# Extrait fourni
C’est dans ces années de douleur, et quand il était submergé dans l’océan de l’amour, qu’il acheva le Mesnévi et qu’il composa le Divan, qui sont ses titres éternels.

Le Mesnévi n’a rien de didactique ni de doctrinal ; il est toute émotion, imagination, et ses vers exaltés semblent battre contre le ciel. Un petit groupe d’admirables idées y sont reprises à l’infini dans des milliers d’images ambiguës, énigmatiques, qui laissent beaucoup à la conjecture. Le lecteur doit chercher sa voie à travers les apologues, les dialogues, les interprétations coraniques, les subtilités métaphysiques, les sermons ; et les plus hautes difficultés y sont submergées sous un flot d’harmonie. C’est pour de tels poèmes qu’il a été dit : « Nous sommes reconnus par ceux de notre race, mais les autres hommes nous renient. » Le Mesnévi nous initie à l’absorption en Dieu ; comprenez-le comme une méthode d’extase. « Jusqu’ici, disait le poète, les Sénaï et les Férid-eddin Attar nous ont parlé des amants comme de deux êtres éternellement séparés ; mais nous prêchons l’amour qui brûle toutes les distinctions, toutes les destinées et qui de deux ne fait qu’un. Ce que nous avons dit repose sur l’idée de l’amour couronné…. » Quant au Divan, — une suite de poèmes dédiés, dans les enthousiasmes de l’intoxication et de la danse, à la mémoire de Chems-eddin, — l’amour, le vin et la beauté s’y présentent avec des couleurs si chaudes et dans des termes si troubles que souvent la même strophe damnera le pécheur et ravira les saints. Djelal-eddin le dicta tout entier sous l’influx du fou de génie qui continuait, même dans la mort, à le fasciner.

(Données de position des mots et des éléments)
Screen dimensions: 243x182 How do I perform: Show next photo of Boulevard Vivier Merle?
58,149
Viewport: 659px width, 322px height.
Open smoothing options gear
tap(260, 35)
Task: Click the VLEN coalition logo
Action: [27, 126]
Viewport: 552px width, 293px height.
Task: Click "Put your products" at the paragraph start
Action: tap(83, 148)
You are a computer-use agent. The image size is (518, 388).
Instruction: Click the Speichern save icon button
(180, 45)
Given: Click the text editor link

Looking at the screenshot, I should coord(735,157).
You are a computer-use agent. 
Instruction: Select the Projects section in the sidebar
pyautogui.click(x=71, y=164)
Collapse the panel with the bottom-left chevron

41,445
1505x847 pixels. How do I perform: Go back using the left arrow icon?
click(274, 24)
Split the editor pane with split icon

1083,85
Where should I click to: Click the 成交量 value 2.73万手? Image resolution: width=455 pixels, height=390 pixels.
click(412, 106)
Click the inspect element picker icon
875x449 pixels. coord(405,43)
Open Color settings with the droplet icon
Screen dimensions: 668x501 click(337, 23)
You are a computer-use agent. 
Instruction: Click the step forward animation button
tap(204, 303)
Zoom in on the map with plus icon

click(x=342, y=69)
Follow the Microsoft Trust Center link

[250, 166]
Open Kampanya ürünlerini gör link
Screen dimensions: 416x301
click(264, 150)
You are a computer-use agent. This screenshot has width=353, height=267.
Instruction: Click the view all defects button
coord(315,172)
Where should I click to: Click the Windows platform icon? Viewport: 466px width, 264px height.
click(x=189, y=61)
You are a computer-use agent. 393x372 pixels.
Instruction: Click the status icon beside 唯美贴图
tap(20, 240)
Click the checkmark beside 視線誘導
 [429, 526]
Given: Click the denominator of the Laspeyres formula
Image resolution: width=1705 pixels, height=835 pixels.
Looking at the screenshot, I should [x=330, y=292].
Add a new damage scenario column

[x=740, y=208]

# Consigne
Recopiez l’extrait sur Djelal-eddin de « C’est dans ces » jusqu’à « ses titres éternels. » inclus, en changeant « océan » en « abîme ». Appuyez-vous uniquement sur l’extrait.

# Réponse
C’est dans ces années de douleur, et quand il était submergé dans l’abîme de l’amour, qu’il acheva le Mesnévi et qu’il composa le Divan, qui sont ses titres éternels.